Weight gained after 50 linked to breast cancer

Study finds risk rises 62% if woman adds 24 pounds, drops with permanent loss

August 10, 2005|By Roni Rabin | Roni Rabin,NEWSDAY

Women who gained more than 24 pounds after age 50 increased their risk of postmenopausal breast cancer by 62 percent compared with women whose weight was stable, regardless of baseline weight, according to a study from the Long Island Breast Cancer Study Project.

Women who had gained more than 33 pounds since age 20 were similarly at a 60 percent increased risk for postmenopausal disease, but it was the extra pounds put on after 50 that appeared to play a more significant role, study author Marilie D. Gammon said.

"Weight gain after 50 was worst for you in terms of breast cancer risk," said Gammon, the principal investigator and a professor of epidemiology at the School of Public Health at the University of North Carolina at Chapel Hill. "This is important because your risk of breast cancer continues to climb in the U.S. as you age, and maintaining stable weight can help."

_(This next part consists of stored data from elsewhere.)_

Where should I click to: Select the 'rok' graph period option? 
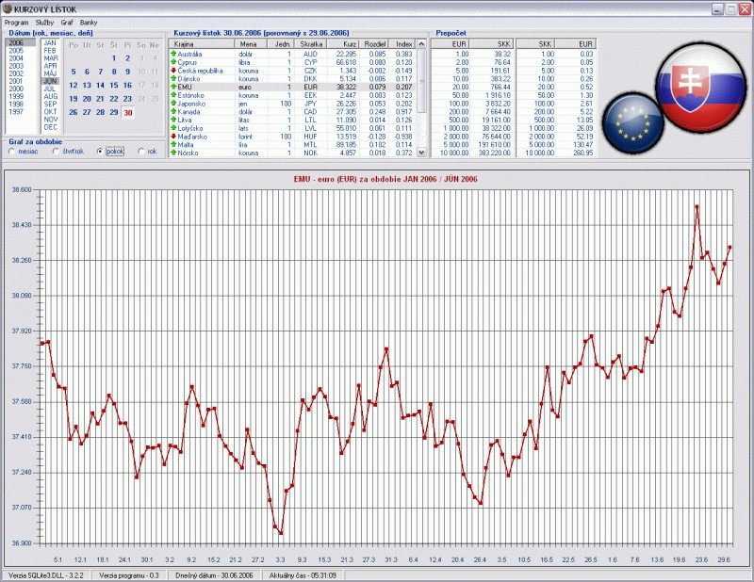pos(140,151)
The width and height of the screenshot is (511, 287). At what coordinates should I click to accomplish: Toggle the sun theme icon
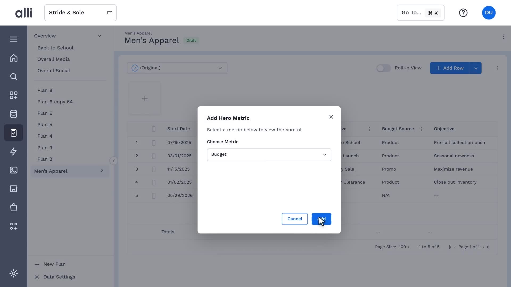click(x=14, y=273)
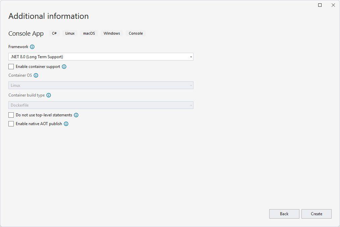
Task: Go Back to the previous step
Action: [x=284, y=214]
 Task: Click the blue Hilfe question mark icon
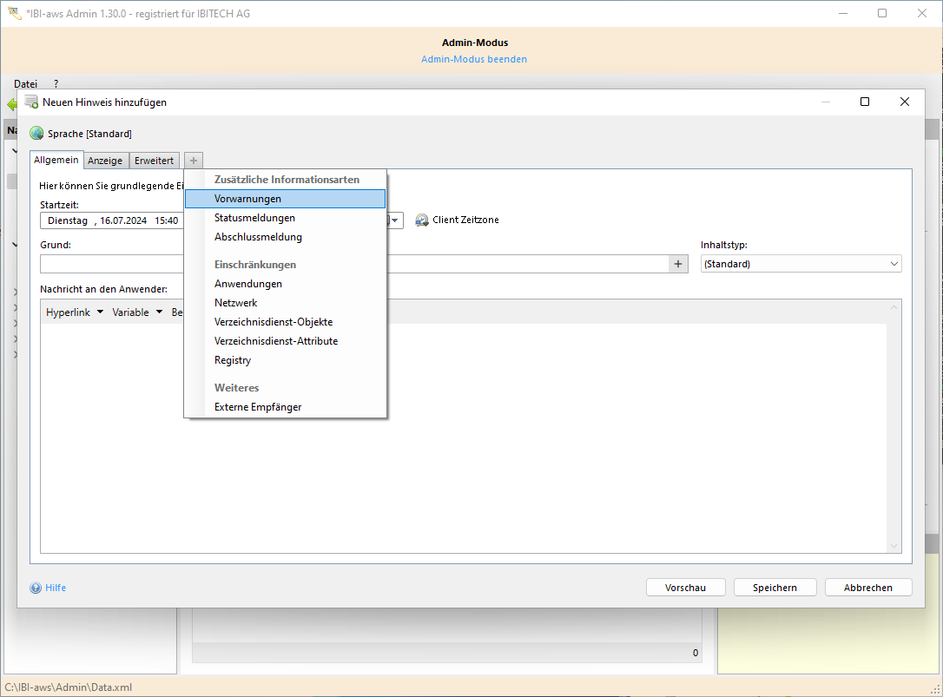tap(36, 588)
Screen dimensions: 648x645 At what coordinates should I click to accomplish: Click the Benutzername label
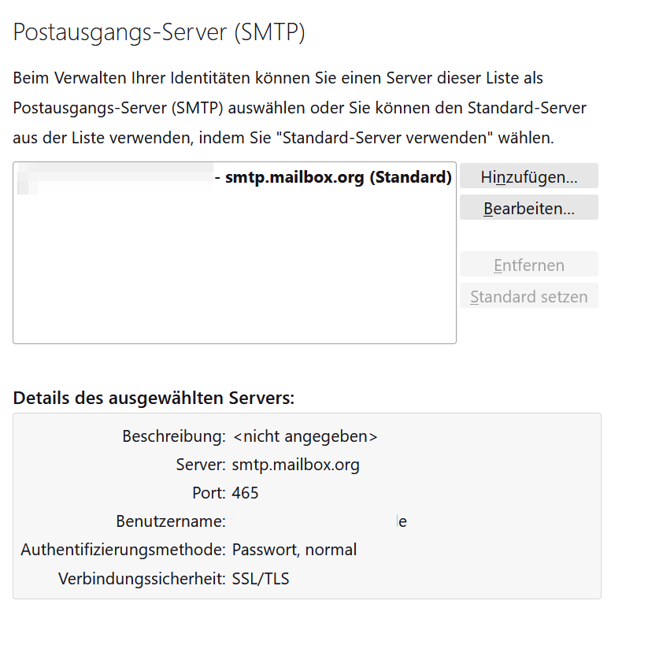[170, 521]
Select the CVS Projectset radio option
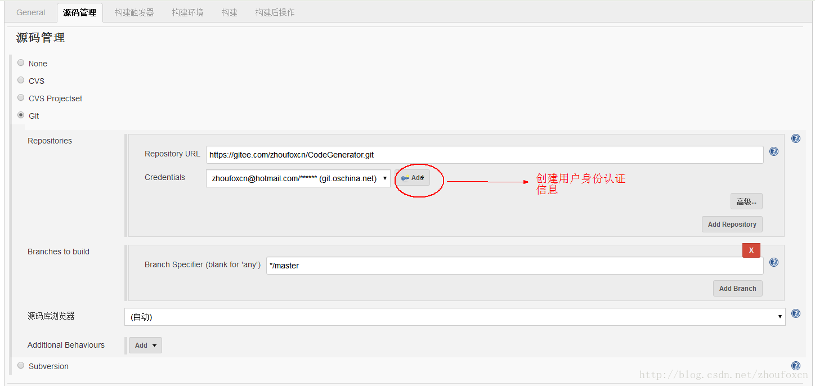The image size is (815, 386). pos(21,98)
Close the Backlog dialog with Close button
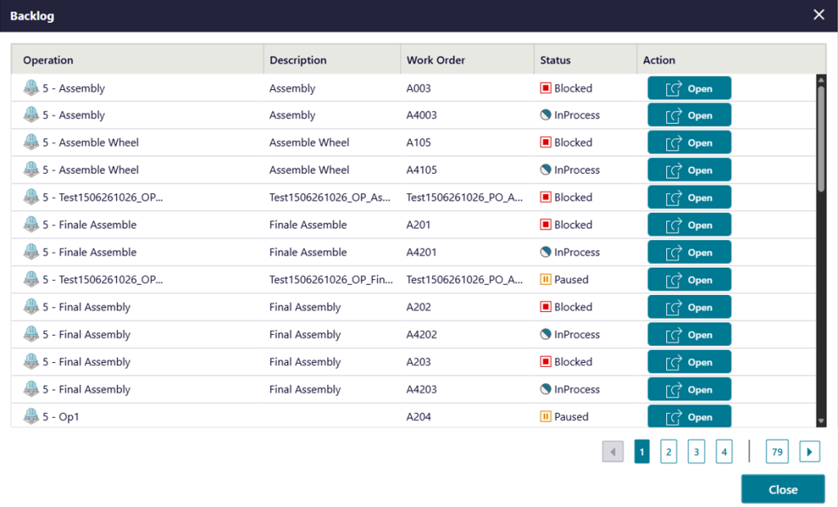This screenshot has height=507, width=838. pos(783,489)
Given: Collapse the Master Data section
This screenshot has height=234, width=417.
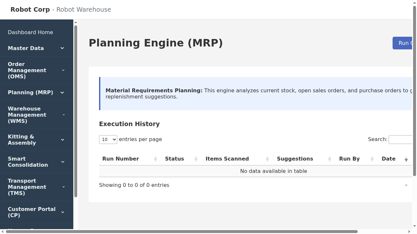Looking at the screenshot, I should 36,48.
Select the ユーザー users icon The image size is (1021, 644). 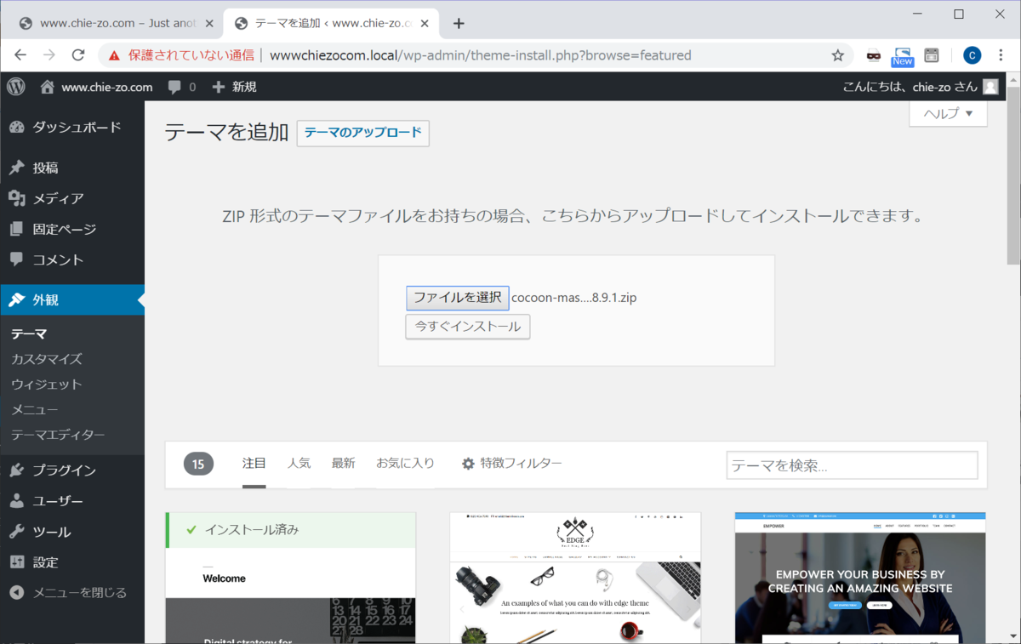[17, 500]
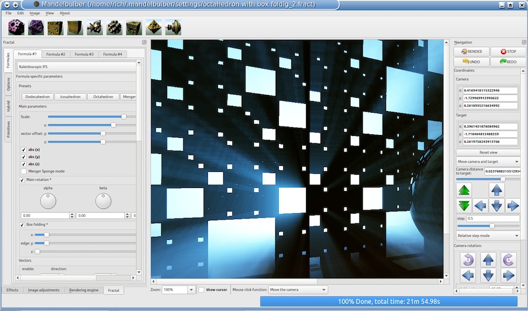Start rendering with the RENDER button
528x311 pixels.
coord(471,51)
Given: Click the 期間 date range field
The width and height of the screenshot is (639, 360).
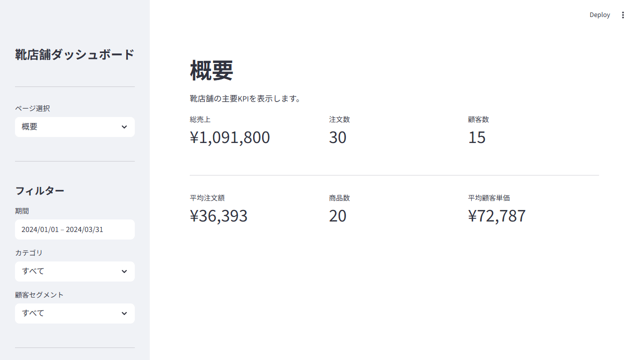Looking at the screenshot, I should point(75,229).
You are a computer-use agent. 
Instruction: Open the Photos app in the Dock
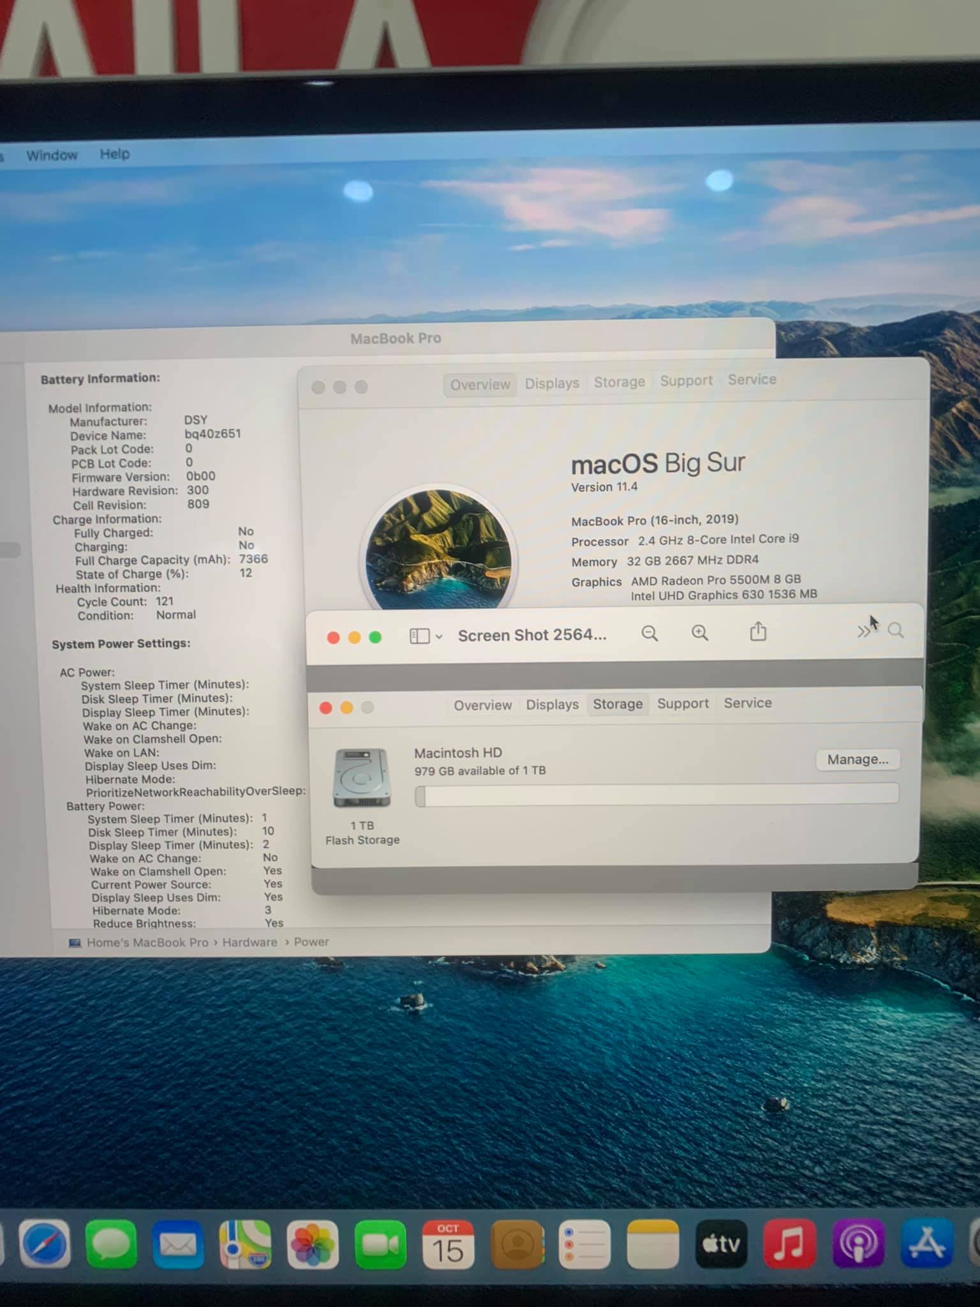[312, 1244]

The paper on weight gain, which analyzed data from almost 2,000 Long Island women, was published in the latest issue of the American Journal of Epidemiology.

There was good news for women who had successfully lost weight as adults - or after age 20. They had a 45 percent decreased risk of postmenopausal breast cancer, compared with women whose weight remained stable.

The findings of the study, which compared 990 Long Island women with breast cancer with 1,006 disease-free women, are consistent with findings from other studies that have linked weight gain during adulthood or obesity with an increased risk of postmenopausal breast cancer, experts said. The breast cancer study was conducted from 1996 to 1997.

Gammon said fat tissue contains enzymes that convert other hormones into estrogen, and estrogen has long been linked to increased breast cancer risk. After menopause, a woman's estrogen levels drop, Gammon said, but if she has additional fat tissue, she has "another source of estrogen you wouldn't have if you were thin."

Recently, a study found that eating a low-fat diet and losing weight can even improve the prospects after breast cancer occurs, said Dr. Larry Norton, deputy physician in chief of the breast cancer program at Memorial Sloan-Kettering Cancer Center in New York.

The latest findings grew out of the Long Island Breast Cancer Study Project, a multidisciplinary collaboration to identify environmental risk factors for breast cancer, funded by the National Cancer Institute and the National Institute of Environmental Health Sciences.

Alcohol intake is also associated with an increased risk of breast cancer. But many risk factors, such as family history, age of menopause and childbearing history, cannot be modified.